Mass Casualty Preparedness Draws Hundreds

Mass shootings are becoming commonplace. This year alone, over 300 mass shootings have taken place across the country. That is why hospitals are doing their best to prepare. In what was a riveting presentation about 100 students and medical professionals packed into the Boniface Auditorium at CHI St. Alexius this morning to learn how to act, and possibly save additional lives when terror strikes.

16 months ago Dr. Kevin Menes was your normal doctor of emergency medicine working at Sunrise Hospital and Medical Center in Las Vegas but his life was changed forever the night of October 1, 2017, when Stephen Paddock opened fire on tens of thousands of concert-gores just down the street from his hospital.

In the hours that followed, Menes and his team would treat over 200 victims for gunshot wounds.

Those in attendance this morning heard the amazing story, about the steps he and his coworkers took to save as many lives as possible on that horrible night. He tells KX News since then, he's dedicated his life to teaching others in the medical field what to do and how to act in such chaotic situations...

"So I go around the world trying to teach how we could potentially save everybody in a mass casualty event, so that people don't have to die at the hands of a crazed, lunatic," said Dr. Kevin Menes.

Menes tells KX News a mass casualty event is any event where there are more victims than available individuals to treat can range from two, to thousands.

Doris Weiss is the safety and emergency manager at CHI St. Alexius's her job to make sure things go smoothly if terror strikes Bismarck, she says this was an eye opening experience.

"I'm going to go back and re-evaluate our plans, I think a lot of those suggestions that he put in place there, would be quite beneficial here because they handled a huge amount people with a small amount of employees, and those are the same situations we're facing here,” said Doris Weiss, Safety and Emergency Manager with CHI St. Alexius Health.

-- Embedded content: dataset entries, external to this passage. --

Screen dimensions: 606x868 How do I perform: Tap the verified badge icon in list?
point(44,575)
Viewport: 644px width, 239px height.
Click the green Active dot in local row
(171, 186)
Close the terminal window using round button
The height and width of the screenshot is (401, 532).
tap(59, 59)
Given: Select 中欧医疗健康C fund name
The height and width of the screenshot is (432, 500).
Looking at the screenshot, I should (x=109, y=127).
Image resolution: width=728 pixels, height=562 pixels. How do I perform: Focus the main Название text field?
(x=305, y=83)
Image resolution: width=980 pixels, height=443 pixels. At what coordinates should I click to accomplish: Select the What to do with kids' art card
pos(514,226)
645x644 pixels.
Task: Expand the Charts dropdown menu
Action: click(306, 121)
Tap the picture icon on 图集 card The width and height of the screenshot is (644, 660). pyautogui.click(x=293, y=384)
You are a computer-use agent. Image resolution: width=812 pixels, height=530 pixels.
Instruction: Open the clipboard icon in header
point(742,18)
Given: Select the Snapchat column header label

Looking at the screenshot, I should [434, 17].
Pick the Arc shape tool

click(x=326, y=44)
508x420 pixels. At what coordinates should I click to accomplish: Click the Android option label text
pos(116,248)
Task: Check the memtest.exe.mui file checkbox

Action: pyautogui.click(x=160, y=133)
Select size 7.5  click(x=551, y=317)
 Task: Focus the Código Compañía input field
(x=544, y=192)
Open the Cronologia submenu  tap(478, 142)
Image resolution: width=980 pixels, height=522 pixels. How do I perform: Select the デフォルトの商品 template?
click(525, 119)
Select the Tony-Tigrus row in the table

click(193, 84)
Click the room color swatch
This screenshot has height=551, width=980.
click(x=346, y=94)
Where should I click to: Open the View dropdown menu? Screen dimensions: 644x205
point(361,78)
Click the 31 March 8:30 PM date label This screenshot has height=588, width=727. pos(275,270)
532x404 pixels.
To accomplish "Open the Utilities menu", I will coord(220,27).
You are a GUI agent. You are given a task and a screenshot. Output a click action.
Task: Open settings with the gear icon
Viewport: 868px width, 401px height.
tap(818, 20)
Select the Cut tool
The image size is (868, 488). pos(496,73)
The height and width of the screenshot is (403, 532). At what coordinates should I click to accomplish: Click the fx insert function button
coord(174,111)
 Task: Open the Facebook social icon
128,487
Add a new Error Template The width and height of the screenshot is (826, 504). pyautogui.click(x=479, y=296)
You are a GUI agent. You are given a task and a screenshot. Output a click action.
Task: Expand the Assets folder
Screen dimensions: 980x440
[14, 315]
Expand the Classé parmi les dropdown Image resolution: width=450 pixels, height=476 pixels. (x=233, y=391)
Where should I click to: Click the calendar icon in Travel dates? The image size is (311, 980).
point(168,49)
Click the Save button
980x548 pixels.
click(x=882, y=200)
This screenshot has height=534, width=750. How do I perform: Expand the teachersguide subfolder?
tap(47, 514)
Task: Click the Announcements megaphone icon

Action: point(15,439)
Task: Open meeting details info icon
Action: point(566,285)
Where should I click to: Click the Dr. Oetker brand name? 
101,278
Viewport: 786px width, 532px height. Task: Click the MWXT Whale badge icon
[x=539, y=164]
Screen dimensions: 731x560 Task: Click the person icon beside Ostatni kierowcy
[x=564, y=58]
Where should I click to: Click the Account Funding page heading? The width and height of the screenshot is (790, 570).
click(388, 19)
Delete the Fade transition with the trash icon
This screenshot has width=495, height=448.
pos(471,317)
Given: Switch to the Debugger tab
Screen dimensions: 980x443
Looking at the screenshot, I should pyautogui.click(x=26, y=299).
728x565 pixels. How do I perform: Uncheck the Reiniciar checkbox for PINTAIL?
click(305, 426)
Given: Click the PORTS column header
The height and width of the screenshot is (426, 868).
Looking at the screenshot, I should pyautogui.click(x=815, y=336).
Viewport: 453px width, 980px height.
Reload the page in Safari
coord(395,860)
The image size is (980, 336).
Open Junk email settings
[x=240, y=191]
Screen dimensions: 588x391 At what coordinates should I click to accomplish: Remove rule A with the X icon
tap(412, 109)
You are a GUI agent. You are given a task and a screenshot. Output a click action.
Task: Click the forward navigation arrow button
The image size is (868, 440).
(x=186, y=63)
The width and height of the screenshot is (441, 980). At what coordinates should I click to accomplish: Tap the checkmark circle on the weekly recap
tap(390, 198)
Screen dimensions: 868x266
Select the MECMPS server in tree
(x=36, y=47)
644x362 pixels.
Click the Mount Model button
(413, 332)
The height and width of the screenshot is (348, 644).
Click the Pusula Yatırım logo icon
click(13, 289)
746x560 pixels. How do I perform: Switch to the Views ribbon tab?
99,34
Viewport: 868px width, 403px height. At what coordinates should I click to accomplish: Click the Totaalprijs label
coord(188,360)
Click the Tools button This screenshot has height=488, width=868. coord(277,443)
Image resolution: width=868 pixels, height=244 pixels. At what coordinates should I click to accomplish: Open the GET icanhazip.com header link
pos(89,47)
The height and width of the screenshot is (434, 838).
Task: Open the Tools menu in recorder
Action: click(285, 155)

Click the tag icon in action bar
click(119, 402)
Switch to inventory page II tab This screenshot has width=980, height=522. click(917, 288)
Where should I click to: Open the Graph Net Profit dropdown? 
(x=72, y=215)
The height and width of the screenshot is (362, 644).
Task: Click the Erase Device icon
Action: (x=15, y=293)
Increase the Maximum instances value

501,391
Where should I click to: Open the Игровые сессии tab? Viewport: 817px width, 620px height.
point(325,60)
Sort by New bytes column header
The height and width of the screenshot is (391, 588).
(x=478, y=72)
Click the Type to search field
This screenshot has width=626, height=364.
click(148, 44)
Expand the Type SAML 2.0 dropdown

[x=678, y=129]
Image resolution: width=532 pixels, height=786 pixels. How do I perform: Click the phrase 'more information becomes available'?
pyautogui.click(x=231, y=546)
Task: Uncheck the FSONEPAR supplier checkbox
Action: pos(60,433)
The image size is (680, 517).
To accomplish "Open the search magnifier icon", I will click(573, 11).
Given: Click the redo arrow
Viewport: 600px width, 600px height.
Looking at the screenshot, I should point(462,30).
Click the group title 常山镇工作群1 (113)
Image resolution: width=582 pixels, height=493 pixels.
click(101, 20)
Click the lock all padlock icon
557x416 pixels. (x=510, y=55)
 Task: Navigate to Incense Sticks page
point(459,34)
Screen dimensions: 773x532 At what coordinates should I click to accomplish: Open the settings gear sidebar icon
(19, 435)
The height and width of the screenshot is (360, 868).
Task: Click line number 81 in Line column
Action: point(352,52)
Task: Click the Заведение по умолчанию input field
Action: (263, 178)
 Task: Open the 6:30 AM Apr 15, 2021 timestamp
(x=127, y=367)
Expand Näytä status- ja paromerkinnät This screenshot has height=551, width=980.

Some of those suggestions included keeping security tight to make sure no shooter can enter the hospital and kill additional victims as well as grouping the victims by the severity of their injuries. Students in attendance say they learned quite a lot from the presentation.

"It actually blows my mind, I came because I was interested because I actually had some friends that were at the incident and it all blew my mind to see all the behind the scenes of it, because you hear about all the people that were saved and everything that happened and it's just crazy to me to hear how he handled it all,” said Taylor Vorkman, a senior respiratory therapy student.

Menes spoke to the crowd for over two and a half hours and had the complete attention of the audience, one that certainly hopes to never be in the situation he was in...but if they are, he hopes they can take lessons learned to save just one more life.